Auto sales are a big component in the retail sales data, and much like a home purchase of this dollar size, speaks to the confidence the buyer has in their personal financial situation. Total sales dropped precipitously as the economy shut down, but we have seen the number bounce back, as shown below:
Again, we see a V-shaped bounce back from the lows in auto sales. If you are in the market for a new car, now is one of the best times to go as the deals they are offering are almost unheard of. We’ve seen offers where a person can drive away today with a new car, make no payments for 6 months, and then finance the car at 0% for 72 months after that. If sales continue to climb, dealers will start to realize they may not need to offer such crazy deals to entice people to buy. On the other hand, if these deals do continue to persist, it may speak volumes.

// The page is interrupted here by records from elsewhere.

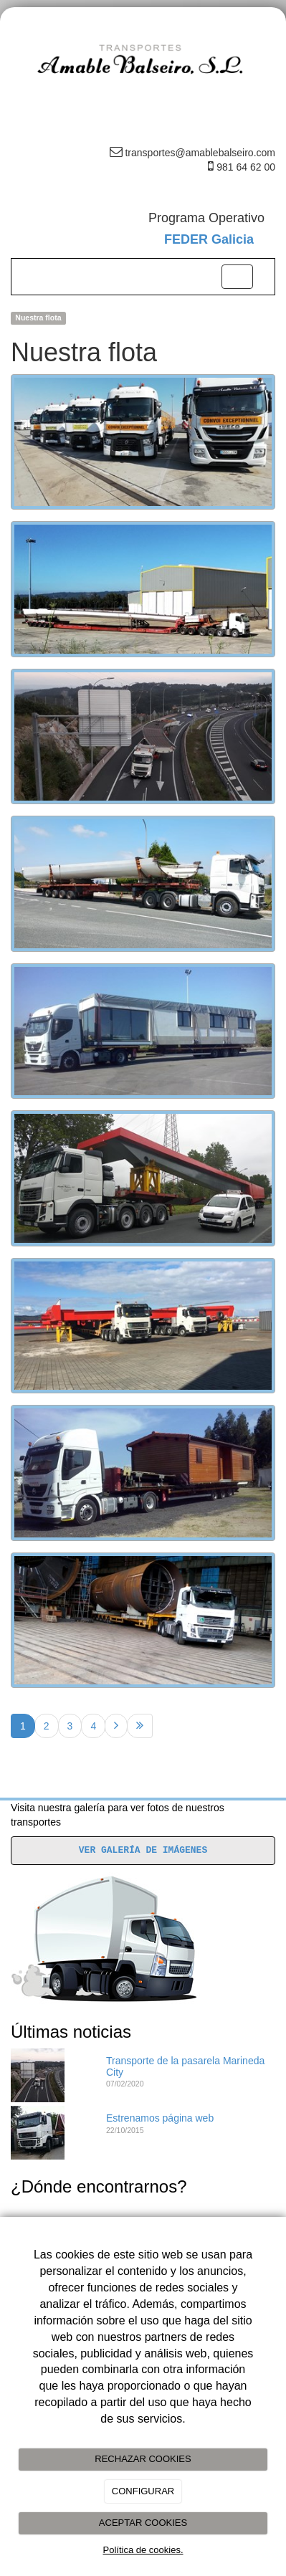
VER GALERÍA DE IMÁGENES (143, 1850)
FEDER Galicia (209, 239)
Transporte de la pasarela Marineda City (185, 2066)
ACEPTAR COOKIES (143, 2522)
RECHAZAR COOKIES (143, 2458)
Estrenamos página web (160, 2118)
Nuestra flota (38, 317)
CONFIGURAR (143, 2491)
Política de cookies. (143, 2549)
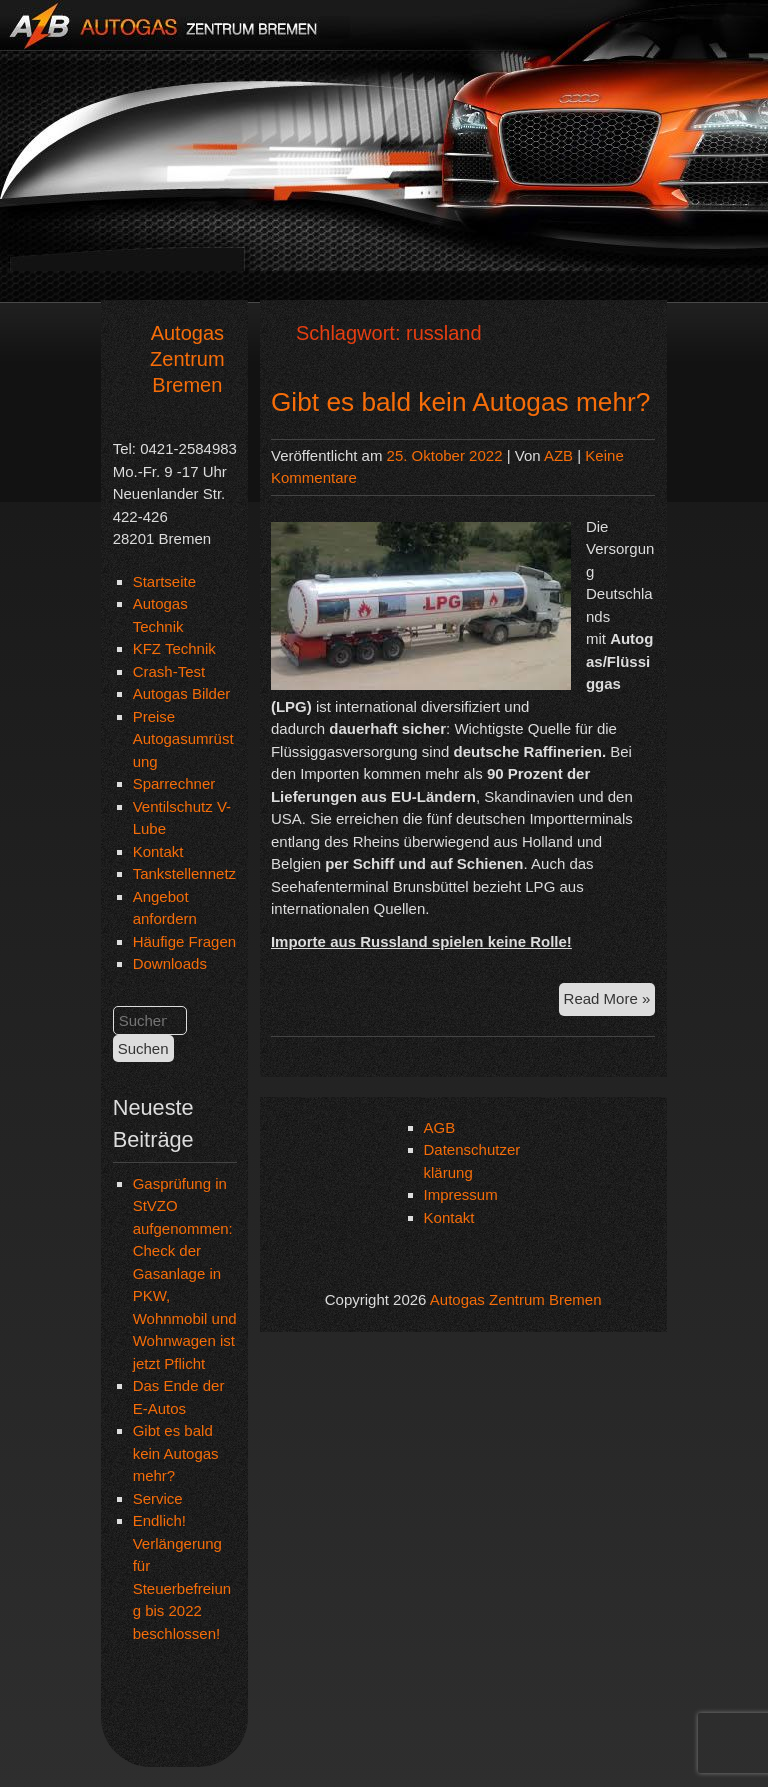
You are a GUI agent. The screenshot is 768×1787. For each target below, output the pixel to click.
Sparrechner (174, 783)
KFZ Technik (174, 648)
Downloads (170, 963)
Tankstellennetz (184, 873)
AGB (440, 1127)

It should be clear by now that the data shows that there are a fair number of Americans who are ready, willing and able to spend beyond necessities. However, we are by no means back to pre-COVID levels and time will only tell if that happens. To reach anywhere close to pre-COVID levels of consumer spending, we must see the unemployment number continue to fall. We also must watch the data very closely as the government assistance programs end. It’s impossible to know how much consumer spending is being supported by the increased unemployment benefit. Those extra unemployment benefits are set to end on July 31st. Right now, the chance that program is extended seems low, so we will have to wait and see if consumer spending slows as Americans realize their increased benefit is ending. We will also see some of the mortgage forbearance programs start to end in the coming months. It is estimated that over 7% of people with a mortgage have asked to delay their mortgage payments. Again, as these programs start to end, do we see the spending numbers sag? We will just have to wait and analyze the data as it comes in but it’s clear that right now Americans, after being cooped up for weeks on end are looking to get out and enjoy life and spend some of their hard earned income.